Project description:Background:Fibrin glue effectively controls air leakage in lung surgery; however, allogenic fibrin glue cannot eliminate the risks of infection and allergy despite current sterilization methods. Autologous fibrin glue (AFG) could be a good alternative, but is not commonly used worldwide because of its limited availability and lack of evidence. Herein, we report clinical outcomes of AFG in thoracic surgery. Methods:We retrospectively analyzed patients who underwent lobectomies or segmentectomies between November 2016 and September 2017 in our institution. We used two types of AFGs. One was a partially-autologous fibrin glue (PAFG), the components of which are largely autologous but which contains allogenic thrombin. The other was a completely-autologous fibrin glue (CAFG) which has no allogenic components. PAFG was used in the first half of the study period, after which CAFG was used from March 2017 onward. Patients who did not undergo AFG generation were categorized as the non-AFG group. The perioperative outcomes of the three groups were evaluated. Results:A total of 207 patients underwent lung surgery, including 118 lobectomies and 89 segmentectomies.
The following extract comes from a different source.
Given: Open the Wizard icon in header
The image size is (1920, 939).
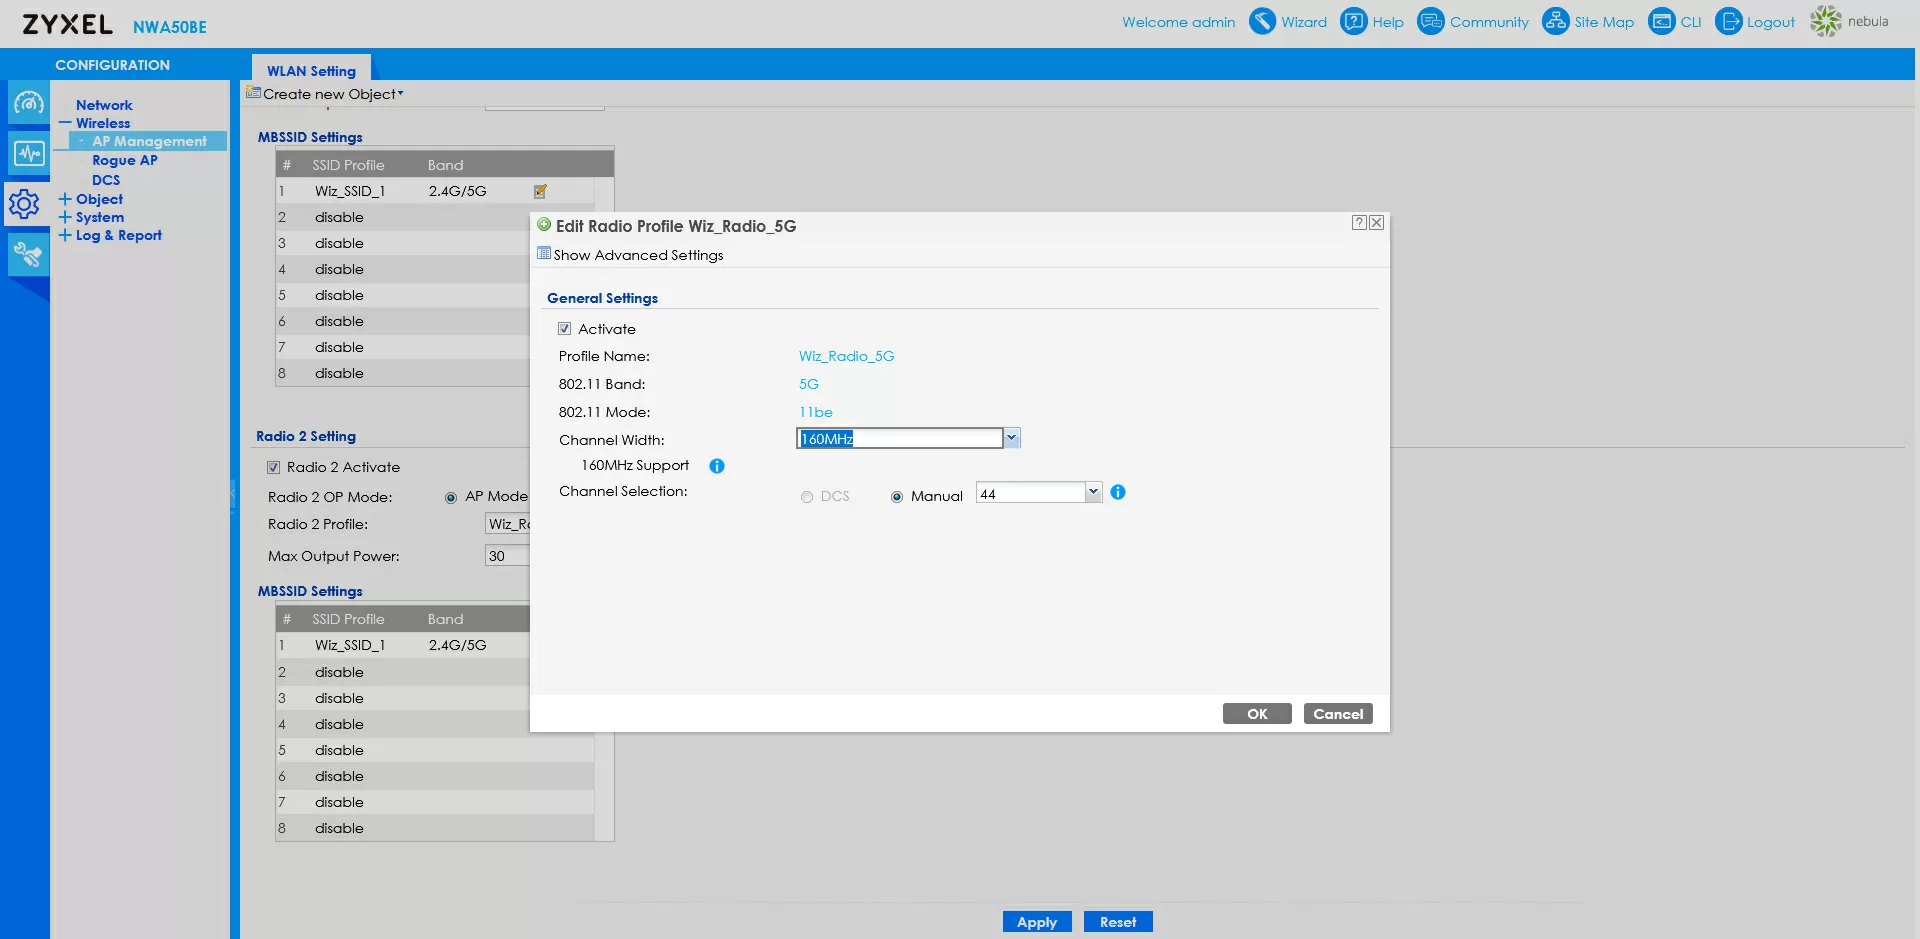Looking at the screenshot, I should click(x=1263, y=21).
Among them, 83 patients received PAFG, 94 received CAFG, and 30 received non-AFG. The mean postoperative drainage period was within a few days in each group (PAFG vs. CAFG vs. non-AFG: 3.23±3.91 vs. 3.16±4.04 vs. 3.17±4.16 days, respectively; P=0.405), and the incidence of postoperative prolonged air leakage was within an acceptable range (PAFG vs. CAFG vs. non-AFG: 13.3% vs. 12.8% vs. 16.7%, respectively; P=0.821). Conclusions:The use of AFG is clinically feasible for patients who undergo lobectomies or segmentectomies. AFGs could be a viable alternative to conventional allogenic fibrin glues.